**Exercise requirements**
Copy the material below word for word, starting at the line that contains "What do you" and ending at the line that contains "x-tick-label: 13:00 is", including both of those lines.
BEGIN Extracted material
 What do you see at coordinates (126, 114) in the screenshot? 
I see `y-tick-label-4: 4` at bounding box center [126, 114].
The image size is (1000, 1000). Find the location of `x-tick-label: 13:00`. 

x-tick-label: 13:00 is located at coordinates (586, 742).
END Extracted material
BEGIN Extracted material
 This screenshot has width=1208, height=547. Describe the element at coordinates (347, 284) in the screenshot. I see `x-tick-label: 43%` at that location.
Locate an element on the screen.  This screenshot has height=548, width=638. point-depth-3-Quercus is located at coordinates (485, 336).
END Extracted material
BEGIN Extracted material
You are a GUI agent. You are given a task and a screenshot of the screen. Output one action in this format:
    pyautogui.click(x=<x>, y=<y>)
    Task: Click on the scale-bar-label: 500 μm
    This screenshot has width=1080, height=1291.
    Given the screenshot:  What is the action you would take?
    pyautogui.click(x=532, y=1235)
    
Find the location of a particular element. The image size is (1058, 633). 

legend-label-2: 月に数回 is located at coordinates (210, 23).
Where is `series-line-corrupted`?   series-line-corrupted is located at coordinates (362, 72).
END Extracted material
**Finished task**
 What do you see at coordinates (126, 114) in the screenshot? 
I see `y-tick-label-4: 4` at bounding box center [126, 114].
The image size is (1000, 1000). Find the location of `x-tick-label: 13:00`. 

x-tick-label: 13:00 is located at coordinates (586, 742).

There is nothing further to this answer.